REQUIREMENT
Return each line of the data that follows exactly as it reads.

==========

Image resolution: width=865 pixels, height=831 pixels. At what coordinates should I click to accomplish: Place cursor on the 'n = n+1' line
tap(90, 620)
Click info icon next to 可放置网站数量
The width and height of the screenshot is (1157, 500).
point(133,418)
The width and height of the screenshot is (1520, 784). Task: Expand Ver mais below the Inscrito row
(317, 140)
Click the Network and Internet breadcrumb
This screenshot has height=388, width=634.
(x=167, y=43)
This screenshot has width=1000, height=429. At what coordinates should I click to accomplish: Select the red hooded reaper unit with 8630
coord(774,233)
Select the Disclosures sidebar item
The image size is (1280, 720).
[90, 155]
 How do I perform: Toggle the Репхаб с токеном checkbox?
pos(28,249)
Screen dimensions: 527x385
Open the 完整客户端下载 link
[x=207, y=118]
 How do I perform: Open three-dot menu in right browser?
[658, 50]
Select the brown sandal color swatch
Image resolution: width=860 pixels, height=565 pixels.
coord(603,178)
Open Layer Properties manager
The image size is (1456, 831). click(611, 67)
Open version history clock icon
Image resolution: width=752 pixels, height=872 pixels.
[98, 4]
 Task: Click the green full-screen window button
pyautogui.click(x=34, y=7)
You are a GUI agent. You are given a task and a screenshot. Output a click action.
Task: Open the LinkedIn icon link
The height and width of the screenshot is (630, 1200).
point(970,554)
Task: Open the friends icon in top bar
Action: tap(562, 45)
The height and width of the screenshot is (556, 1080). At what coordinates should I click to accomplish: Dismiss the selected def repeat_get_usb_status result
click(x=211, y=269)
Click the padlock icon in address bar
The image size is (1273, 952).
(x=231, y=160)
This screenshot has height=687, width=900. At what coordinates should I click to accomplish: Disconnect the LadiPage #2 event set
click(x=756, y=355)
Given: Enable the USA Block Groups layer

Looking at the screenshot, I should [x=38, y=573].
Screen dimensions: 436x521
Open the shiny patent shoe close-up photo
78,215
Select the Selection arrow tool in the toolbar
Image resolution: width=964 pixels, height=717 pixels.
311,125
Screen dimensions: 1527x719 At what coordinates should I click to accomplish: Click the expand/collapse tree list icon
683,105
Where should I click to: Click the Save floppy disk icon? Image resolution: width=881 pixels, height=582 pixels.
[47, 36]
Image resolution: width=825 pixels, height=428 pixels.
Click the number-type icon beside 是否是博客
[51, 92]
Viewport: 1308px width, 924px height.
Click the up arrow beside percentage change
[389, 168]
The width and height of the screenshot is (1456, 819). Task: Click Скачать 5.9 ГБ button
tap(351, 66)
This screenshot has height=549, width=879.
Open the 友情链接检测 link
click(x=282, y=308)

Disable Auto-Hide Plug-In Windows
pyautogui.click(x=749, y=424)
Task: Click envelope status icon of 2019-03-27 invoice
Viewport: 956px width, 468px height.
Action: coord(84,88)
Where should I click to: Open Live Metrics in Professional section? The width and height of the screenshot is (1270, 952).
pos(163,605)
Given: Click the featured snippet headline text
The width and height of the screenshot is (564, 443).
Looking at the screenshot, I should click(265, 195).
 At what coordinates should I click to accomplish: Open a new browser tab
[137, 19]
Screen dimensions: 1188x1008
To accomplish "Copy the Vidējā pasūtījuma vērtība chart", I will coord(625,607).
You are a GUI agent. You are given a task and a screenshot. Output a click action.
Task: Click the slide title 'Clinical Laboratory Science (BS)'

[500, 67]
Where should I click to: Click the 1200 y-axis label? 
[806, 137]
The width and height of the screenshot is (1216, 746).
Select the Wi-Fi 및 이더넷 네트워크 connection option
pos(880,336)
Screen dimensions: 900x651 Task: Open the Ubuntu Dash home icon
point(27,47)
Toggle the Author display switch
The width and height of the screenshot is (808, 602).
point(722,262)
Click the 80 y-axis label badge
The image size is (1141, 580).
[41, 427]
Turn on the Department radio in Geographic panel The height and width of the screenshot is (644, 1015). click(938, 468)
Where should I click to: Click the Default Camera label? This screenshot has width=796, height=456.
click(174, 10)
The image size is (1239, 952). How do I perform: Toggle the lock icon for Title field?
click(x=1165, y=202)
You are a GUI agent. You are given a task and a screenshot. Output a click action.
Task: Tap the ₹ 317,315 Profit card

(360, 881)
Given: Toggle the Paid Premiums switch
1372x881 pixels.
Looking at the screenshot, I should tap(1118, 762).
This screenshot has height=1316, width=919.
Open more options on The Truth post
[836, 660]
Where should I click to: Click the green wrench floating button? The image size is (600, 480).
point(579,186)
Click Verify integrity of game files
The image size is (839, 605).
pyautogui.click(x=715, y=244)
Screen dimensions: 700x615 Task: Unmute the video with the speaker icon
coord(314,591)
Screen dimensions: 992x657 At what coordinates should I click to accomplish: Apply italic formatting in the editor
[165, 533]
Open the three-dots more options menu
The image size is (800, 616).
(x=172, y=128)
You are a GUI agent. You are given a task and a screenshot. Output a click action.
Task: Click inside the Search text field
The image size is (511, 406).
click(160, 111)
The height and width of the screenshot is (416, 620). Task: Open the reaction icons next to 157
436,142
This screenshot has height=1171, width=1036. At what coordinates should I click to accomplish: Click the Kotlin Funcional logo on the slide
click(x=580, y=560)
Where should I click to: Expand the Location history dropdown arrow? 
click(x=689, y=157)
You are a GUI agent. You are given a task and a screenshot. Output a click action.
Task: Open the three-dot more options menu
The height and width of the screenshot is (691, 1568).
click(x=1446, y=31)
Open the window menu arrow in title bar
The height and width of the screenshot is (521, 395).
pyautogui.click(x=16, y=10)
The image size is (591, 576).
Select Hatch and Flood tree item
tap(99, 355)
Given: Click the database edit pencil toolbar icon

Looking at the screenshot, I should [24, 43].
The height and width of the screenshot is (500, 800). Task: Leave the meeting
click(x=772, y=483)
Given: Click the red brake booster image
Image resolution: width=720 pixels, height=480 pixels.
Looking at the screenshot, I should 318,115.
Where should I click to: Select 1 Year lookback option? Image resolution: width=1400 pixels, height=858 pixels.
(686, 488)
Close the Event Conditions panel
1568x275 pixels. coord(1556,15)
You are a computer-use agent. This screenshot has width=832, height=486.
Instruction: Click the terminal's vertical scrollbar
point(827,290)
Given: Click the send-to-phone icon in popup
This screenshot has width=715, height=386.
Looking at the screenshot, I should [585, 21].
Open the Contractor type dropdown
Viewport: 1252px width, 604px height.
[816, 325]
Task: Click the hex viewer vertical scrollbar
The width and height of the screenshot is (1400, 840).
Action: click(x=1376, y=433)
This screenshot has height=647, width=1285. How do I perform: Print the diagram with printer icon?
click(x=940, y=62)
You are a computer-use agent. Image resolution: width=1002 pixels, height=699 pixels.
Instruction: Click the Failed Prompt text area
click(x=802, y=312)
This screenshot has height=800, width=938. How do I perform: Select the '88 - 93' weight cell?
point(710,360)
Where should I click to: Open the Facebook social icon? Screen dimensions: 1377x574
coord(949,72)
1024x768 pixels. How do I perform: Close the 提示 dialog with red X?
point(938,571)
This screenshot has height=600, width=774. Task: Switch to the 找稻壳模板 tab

==========

RESPONSE BELOW
Image resolution: width=865 pixels, height=831 pixels. At what coordinates should I click to accomplish: Place cursor on the 'n = n+1' line
tap(90, 620)
Click info icon next to 可放置网站数量
The width and height of the screenshot is (1157, 500).
point(133,418)
The width and height of the screenshot is (1520, 784). Task: Expand Ver mais below the Inscrito row
(317, 140)
Click the Network and Internet breadcrumb
This screenshot has height=388, width=634.
(x=167, y=43)
This screenshot has width=1000, height=429. At what coordinates should I click to accomplish: Select the red hooded reaper unit with 8630
coord(774,233)
Select the Disclosures sidebar item
The image size is (1280, 720).
[90, 155]
 How do I perform: Toggle the Репхаб с токеном checkbox?
pos(28,249)
Screen dimensions: 527x385
Open the 完整客户端下载 link
[x=207, y=118]
 How do I perform: Open three-dot menu in right browser?
[658, 50]
Select the brown sandal color swatch
Image resolution: width=860 pixels, height=565 pixels.
coord(603,178)
Open Layer Properties manager
The image size is (1456, 831). click(611, 67)
Open version history clock icon
Image resolution: width=752 pixels, height=872 pixels.
[98, 4]
 Task: Click the green full-screen window button
pyautogui.click(x=34, y=7)
You are a GUI agent. You are given a task and a screenshot. Output a click action.
Task: Open the LinkedIn icon link
The height and width of the screenshot is (630, 1200).
point(970,554)
Task: Open the friends icon in top bar
Action: tap(562, 45)
The height and width of the screenshot is (556, 1080). At what coordinates should I click to accomplish: Dismiss the selected def repeat_get_usb_status result
click(x=211, y=269)
Click the padlock icon in address bar
The image size is (1273, 952).
(x=231, y=160)
This screenshot has height=687, width=900. At what coordinates should I click to accomplish: Disconnect the LadiPage #2 event set
click(x=756, y=355)
Given: Enable the USA Block Groups layer

Looking at the screenshot, I should [x=38, y=573].
Screen dimensions: 436x521
Open the shiny patent shoe close-up photo
78,215
Select the Selection arrow tool in the toolbar
Image resolution: width=964 pixels, height=717 pixels.
311,125
Screen dimensions: 1527x719 At what coordinates should I click to accomplish: Click the expand/collapse tree list icon
683,105
Where should I click to: Click the Save floppy disk icon? Image resolution: width=881 pixels, height=582 pixels.
[47, 36]
Image resolution: width=825 pixels, height=428 pixels.
Click the number-type icon beside 是否是博客
[51, 92]
Viewport: 1308px width, 924px height.
Click the up arrow beside percentage change
[389, 168]
The width and height of the screenshot is (1456, 819). Task: Click Скачать 5.9 ГБ button
tap(351, 66)
This screenshot has height=549, width=879.
Open the 友情链接检测 link
click(x=282, y=308)

Disable Auto-Hide Plug-In Windows
pyautogui.click(x=749, y=424)
Task: Click envelope status icon of 2019-03-27 invoice
Viewport: 956px width, 468px height.
Action: coord(84,88)
Where should I click to: Open Live Metrics in Professional section? The width and height of the screenshot is (1270, 952).
pos(163,605)
Given: Click the featured snippet headline text
The width and height of the screenshot is (564, 443).
Looking at the screenshot, I should click(265, 195).
 At what coordinates should I click to accomplish: Open a new browser tab
[137, 19]
Screen dimensions: 1188x1008
To accomplish "Copy the Vidējā pasūtījuma vērtība chart", I will coord(625,607).
You are a GUI agent. You are given a task and a screenshot. Output a click action.
Task: Click the slide title 'Clinical Laboratory Science (BS)'

[500, 67]
Where should I click to: Click the 1200 y-axis label? 
[806, 137]
The width and height of the screenshot is (1216, 746).
Select the Wi-Fi 및 이더넷 네트워크 connection option
pos(880,336)
Screen dimensions: 900x651 Task: Open the Ubuntu Dash home icon
point(27,47)
Toggle the Author display switch
The width and height of the screenshot is (808, 602).
point(722,262)
Click the 80 y-axis label badge
The image size is (1141, 580).
[41, 427]
Turn on the Department radio in Geographic panel The height and width of the screenshot is (644, 1015). click(938, 468)
Where should I click to: Click the Default Camera label? This screenshot has width=796, height=456.
click(174, 10)
The image size is (1239, 952). How do I perform: Toggle the lock icon for Title field?
click(x=1165, y=202)
You are a GUI agent. You are given a task and a screenshot. Output a click action.
Task: Tap the ₹ 317,315 Profit card

(360, 881)
Given: Toggle the Paid Premiums switch
1372x881 pixels.
Looking at the screenshot, I should tap(1118, 762).
This screenshot has height=1316, width=919.
Open more options on The Truth post
[836, 660]
Where should I click to: Click the green wrench floating button? The image size is (600, 480).
point(579,186)
Click Verify integrity of game files
The image size is (839, 605).
pyautogui.click(x=715, y=244)
Screen dimensions: 700x615 Task: Unmute the video with the speaker icon
coord(314,591)
Screen dimensions: 992x657 At what coordinates should I click to accomplish: Apply italic formatting in the editor
[165, 533]
Open the three-dots more options menu
The image size is (800, 616).
(x=172, y=128)
You are a GUI agent. You are given a task and a screenshot. Output a click action.
Task: Click inside the Search text field
The image size is (511, 406).
click(160, 111)
The height and width of the screenshot is (416, 620). Task: Open the reaction icons next to 157
436,142
This screenshot has height=1171, width=1036. At what coordinates should I click to accomplish: Click the Kotlin Funcional logo on the slide
click(x=580, y=560)
Where should I click to: Expand the Location history dropdown arrow? 
click(x=689, y=157)
You are a GUI agent. You are given a task and a screenshot. Output a click action.
Task: Open the three-dot more options menu
The height and width of the screenshot is (691, 1568).
click(x=1446, y=31)
Open the window menu arrow in title bar
The height and width of the screenshot is (521, 395).
pyautogui.click(x=16, y=10)
The image size is (591, 576).
Select Hatch and Flood tree item
tap(99, 355)
Given: Click the database edit pencil toolbar icon

Looking at the screenshot, I should [24, 43].
The height and width of the screenshot is (500, 800). Task: Leave the meeting
click(x=772, y=483)
Given: Click the red brake booster image
Image resolution: width=720 pixels, height=480 pixels.
Looking at the screenshot, I should 318,115.
Where should I click to: Select 1 Year lookback option? Image resolution: width=1400 pixels, height=858 pixels.
(686, 488)
Close the Event Conditions panel
1568x275 pixels. coord(1556,15)
You are a computer-use agent. This screenshot has width=832, height=486.
Instruction: Click the terminal's vertical scrollbar
point(827,290)
Given: Click the send-to-phone icon in popup
This screenshot has width=715, height=386.
Looking at the screenshot, I should [585, 21].
Open the Contractor type dropdown
Viewport: 1252px width, 604px height.
[816, 325]
Task: Click the hex viewer vertical scrollbar
The width and height of the screenshot is (1400, 840).
Action: click(x=1376, y=433)
This screenshot has height=647, width=1285. How do I perform: Print the diagram with printer icon?
click(x=940, y=62)
You are a computer-use agent. Image resolution: width=1002 pixels, height=699 pixels.
Instruction: Click the Failed Prompt text area
click(x=802, y=312)
This screenshot has height=800, width=938. How do I perform: Select the '88 - 93' weight cell?
point(710,360)
Where should I click to: Open the Facebook social icon? Screen dimensions: 1377x574
coord(949,72)
1024x768 pixels. How do I perform: Close the 提示 dialog with red X?
point(938,571)
This screenshot has height=600, width=774. Task: Switch to the 找稻壳模板 tab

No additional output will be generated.